Nope, If I can't fill up a trash can I ain't gonna mess with peanut butter jars.
TPbm is thinking man I just ate 2 jars of Jiffy?


----------



## MarkU

Rubberback said:


> Nope, If I can't fill up a trash can I ain't gonna mess with peanut butter jars.
> TPMB is thinking man I just ate 2 jars of Jiffy?


Nope, I just made about 2 jars worth. With peanuts!
TPBM hasn't eaten peanuts in months like me. And wonders why they came out in the latest BM...

Sorry if my post is a thread killer... waiting...


----------



## carryyourbooks

carryyourbooks said:


> False, but I have considered it.
> 
> TPBM at too much mexican food............and here's your song..


TPBM skipped!!


----------



## Blk Jck 224

carryyourbooks said:


> TPBM skipped!!


 False...Skipping is for little girls...

The Person Below Me is so clever that often they can't quite understand everything that they are saying.


----------



## MarkU

Blk Jck 224 said:


> False...Skipping is for little girls...
> 
> The Person Below Me is so clever that often they can't quite understand everything that they are saying.


That is totally false statement about how right I usually am.

TPBM needs to give me their worst fishing GPS spots.


----------



## TXFishSlayer

29.032913, -95.451652

Be careful - this used to be a hotspot due to the medical waste from the hospital growing those ditch fish to extreme lengths!

TPBM has a 6-pack on ice for me to pick up!


----------



## 9121SS

TXFishSlayer said:


> 29.032913, -95.451652
> 
> Be careful - this used to be a hotspot due to the medical waste from the hospital growing those ditch fish to extreme lengths!
> 
> TPBM has a 6-pack on ice for me to pick up!

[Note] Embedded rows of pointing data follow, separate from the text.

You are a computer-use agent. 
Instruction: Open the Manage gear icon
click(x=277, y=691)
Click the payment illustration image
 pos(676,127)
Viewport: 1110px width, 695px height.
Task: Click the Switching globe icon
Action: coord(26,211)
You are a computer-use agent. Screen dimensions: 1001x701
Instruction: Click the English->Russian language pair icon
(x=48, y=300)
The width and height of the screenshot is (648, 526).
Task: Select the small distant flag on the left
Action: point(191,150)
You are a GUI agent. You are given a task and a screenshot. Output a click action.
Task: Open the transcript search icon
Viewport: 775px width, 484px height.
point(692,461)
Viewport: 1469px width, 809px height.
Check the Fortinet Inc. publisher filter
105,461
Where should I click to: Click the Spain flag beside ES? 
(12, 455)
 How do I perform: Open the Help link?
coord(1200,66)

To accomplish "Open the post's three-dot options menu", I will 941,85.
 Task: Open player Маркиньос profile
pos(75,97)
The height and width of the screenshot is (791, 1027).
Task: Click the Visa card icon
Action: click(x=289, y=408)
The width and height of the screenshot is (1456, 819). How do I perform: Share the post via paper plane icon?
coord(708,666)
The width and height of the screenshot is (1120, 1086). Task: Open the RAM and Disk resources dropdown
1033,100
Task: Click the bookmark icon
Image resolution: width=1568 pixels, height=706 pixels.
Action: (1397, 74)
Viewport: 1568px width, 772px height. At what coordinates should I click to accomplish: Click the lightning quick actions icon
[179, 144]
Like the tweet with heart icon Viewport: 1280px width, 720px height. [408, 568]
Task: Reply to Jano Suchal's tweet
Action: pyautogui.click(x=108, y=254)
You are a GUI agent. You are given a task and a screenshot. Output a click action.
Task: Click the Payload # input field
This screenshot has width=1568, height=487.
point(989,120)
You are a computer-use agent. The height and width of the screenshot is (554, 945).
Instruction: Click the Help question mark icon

It's a box of 24. Come on over and I'll help you drink it!

The person below me can't wait for Smack to come back!


----------



## 24Buds

9121SS said:


> It's a box of 24. Come on over and I'll help you drink it!
> 
> The person below me can't wait for Smack to come back!


False, kinda true, I liked how he talked so much shtuff.

TPBM wants the oil to reach $130 a barrel


----------



## MarkU

True, but wait until I place a buy on futures.

TPBM needs to tell us their New Year resolutions.


----------



## carryyourbooks

MarkU said:


> True, but wait until I place a buy on futures.
> 
> TPBM needs to tell us their New Year resolutions.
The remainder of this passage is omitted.